Document text:
━━━━━━━━━━━━━━━━━━━━━━━━━━━━━━
Discussion and conclusion
22The plaintiff relied on three fairly brief affidavits of Mr Linz, and the defendants relied only on a brief affidavit of a Mr Anthony Damianos (a project manager and executive officer). There was no cross-examination. Mr Christianos, who on any view played a pivotal role both in the negotiation of the 4 July and 16 September 2011 agreements, and the 15 February 2012 arrangement, provided no evidence at all. Strictly speaking, his absence is of no moment because the question of his authority to bind the defendants by his actions on 15 February 2012 did not loom in the conduct of the proceedings. In addition, no testimony from Mr Christianos relevant to any contractual issue was relied on by any party.
23Counsel for the plaintiff contended that, despite the consent orders made by Stevenson J on 7 February 2013 confirming the subsistence of the 4 July and 16 September 2011 agreements, the plaintiff was not obliged to return the sum of $100,000. The arrangement reached on 15 February 2012 between the plaintiff, and the third defendant, allegedly acting on behalf of the defendants, is critical to the plaintiff's case.
━━━━━━━━━━━━━━━━━━━━━━━━━━━━━━
Source material:

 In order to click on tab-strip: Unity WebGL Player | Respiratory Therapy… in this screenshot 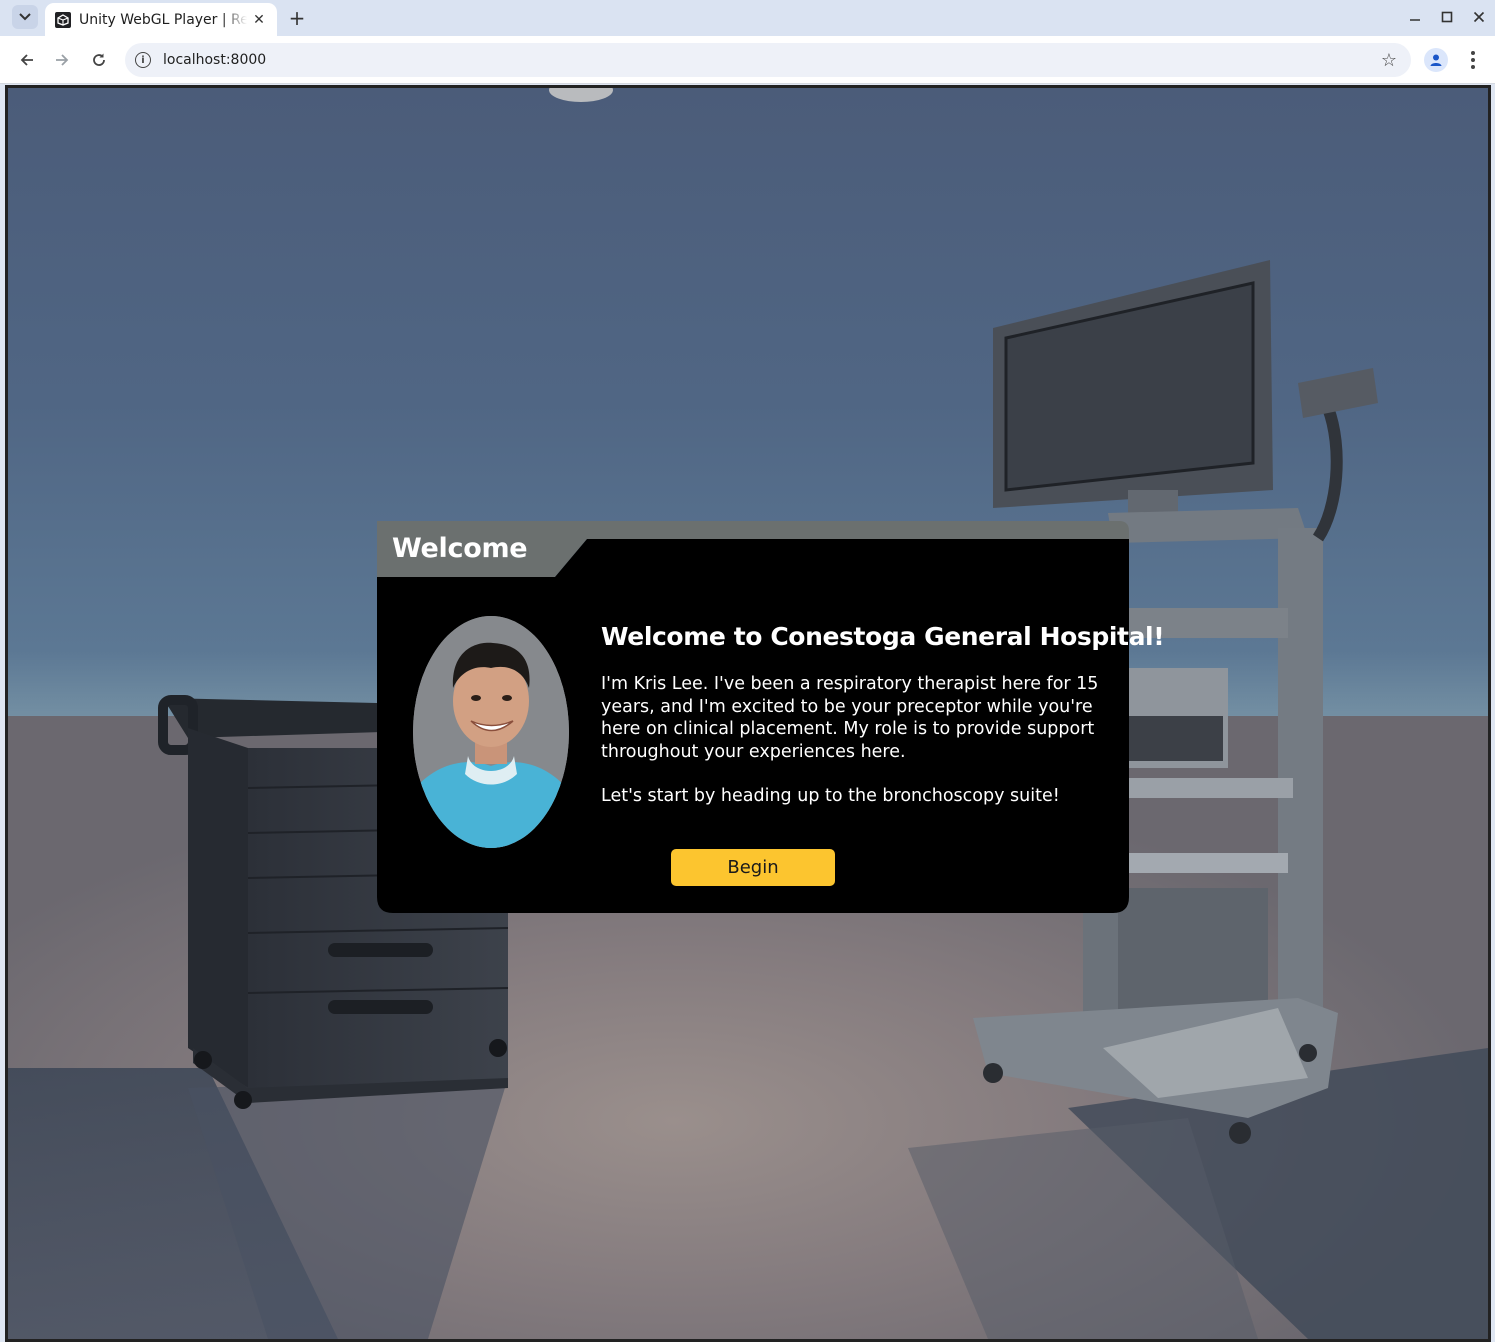, I will do `click(748, 18)`.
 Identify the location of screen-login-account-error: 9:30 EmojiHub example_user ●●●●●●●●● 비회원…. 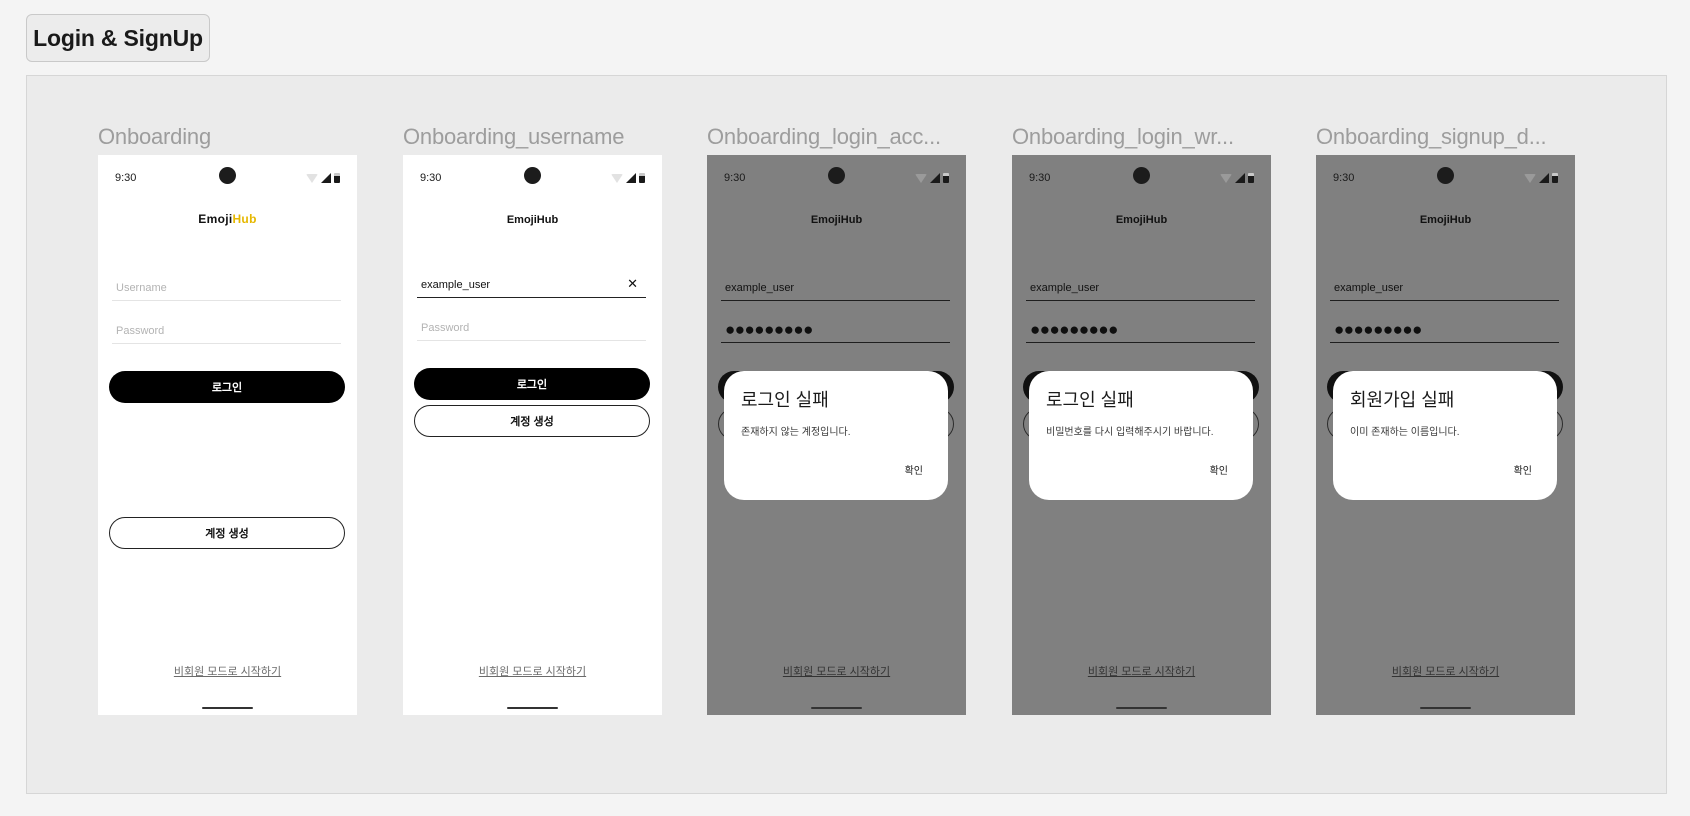
(836, 435).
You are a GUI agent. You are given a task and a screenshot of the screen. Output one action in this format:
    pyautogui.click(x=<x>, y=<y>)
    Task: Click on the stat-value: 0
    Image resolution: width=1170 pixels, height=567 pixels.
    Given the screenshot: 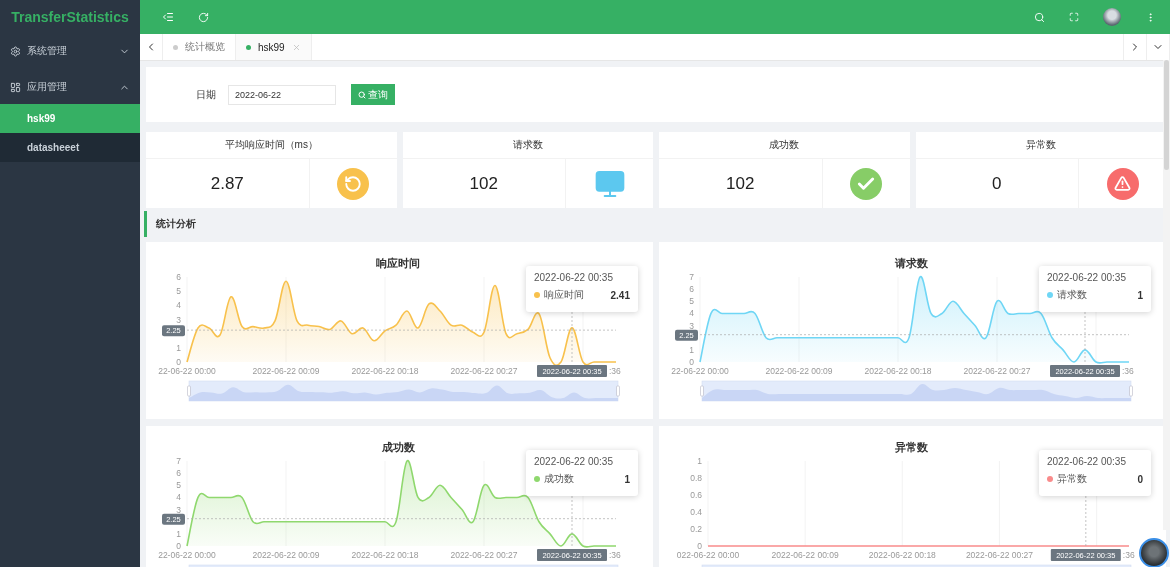 What is the action you would take?
    pyautogui.click(x=997, y=184)
    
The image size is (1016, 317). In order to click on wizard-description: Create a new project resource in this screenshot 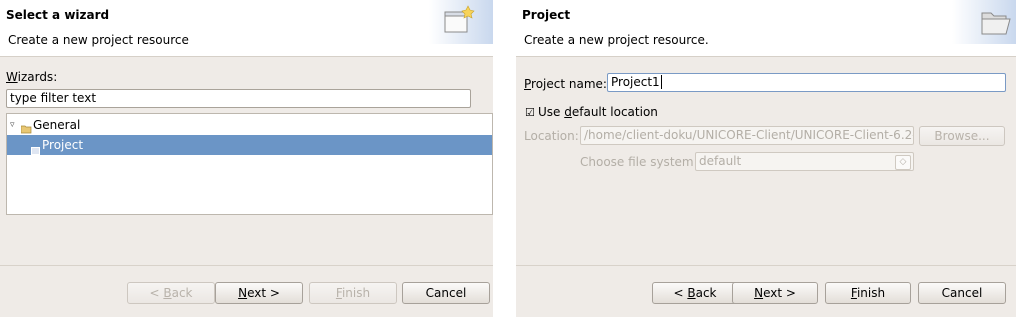, I will do `click(98, 40)`.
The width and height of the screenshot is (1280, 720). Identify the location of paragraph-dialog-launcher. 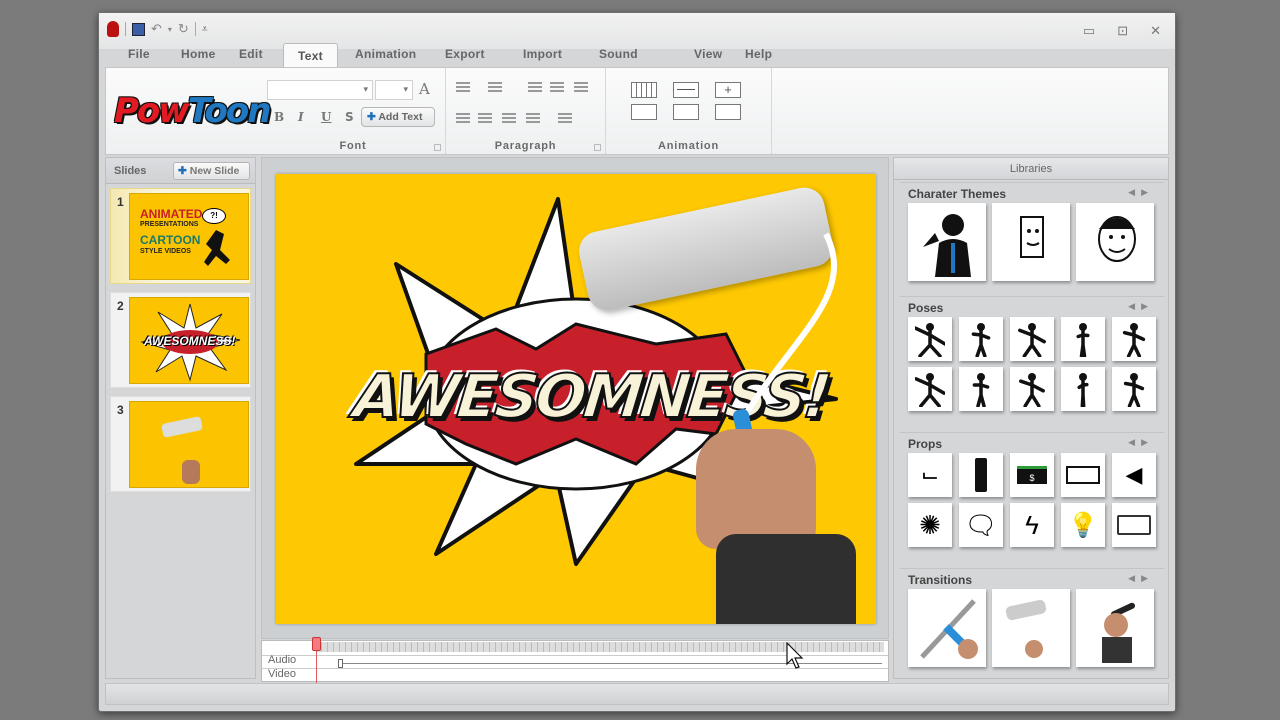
━━━━━━━━━━━━━━━━━━━━━━━━━━━━━━
Problems and tasks:
a: Rewrite the rows from the line with "Identify the location of screen-login-account-error: 9:30" to the line with "(836, 435).", both included and requests kept, shifting every coordinate in the answers by -50 and leaving out the pictures.
b: Proceed with the judgment excerpt on the plaintiff's claim to keep the $100,000, picking up after its last sentence.
The judgment excerpt and the rows were taken from unrelated sources.

Task-by-task results:
a:
 Identify the location of screen-login-account-error: 9:30 EmojiHub example_user ●●●●●●●●● 비회원…. 
(786, 385).

b:
24In particular, the plaintiff submits that the arrangement reached on 15 February 2012 was binding on the defendants, that the immediate repayment of $100,000 to the plaintiff pursuant to paragraph 2 of the 15 February 2012 arrangement was simply a repayment of money in accordance with clause 2.6 of the Agreement (albeit at an earlier date), and that the arrangement reached on 15 February 2012 should not be characterised as a variation to the Agreement.
25Counsel for the defendants submitted that, whatever Mr Linz and Mr Christianos thought they were doing, the repayment of $100,000 to the plaintiff could not have been made pursuant to, and was indeed contrary to, the terms of the Agreement.
26In my view, the defendants' construction of the Agreement is preferable. Although clause 2.6 of the Agreement does, at least by its language, appear to contemplate that the plaintiff's initial advance of $600,000 would be "repaid", such repayment could only occur "on the date provided for in clause 5.4", which was "within sixty (60) days of the date of Crest's exercise of the Second Option". Crest had not exercised, and never did exercise, any such option. Accordingly, the repayment of $100,000 provided for under the 15 February 2012 arrangement could not have been done in accordance with, or pursuant to, the terms of the Agreement.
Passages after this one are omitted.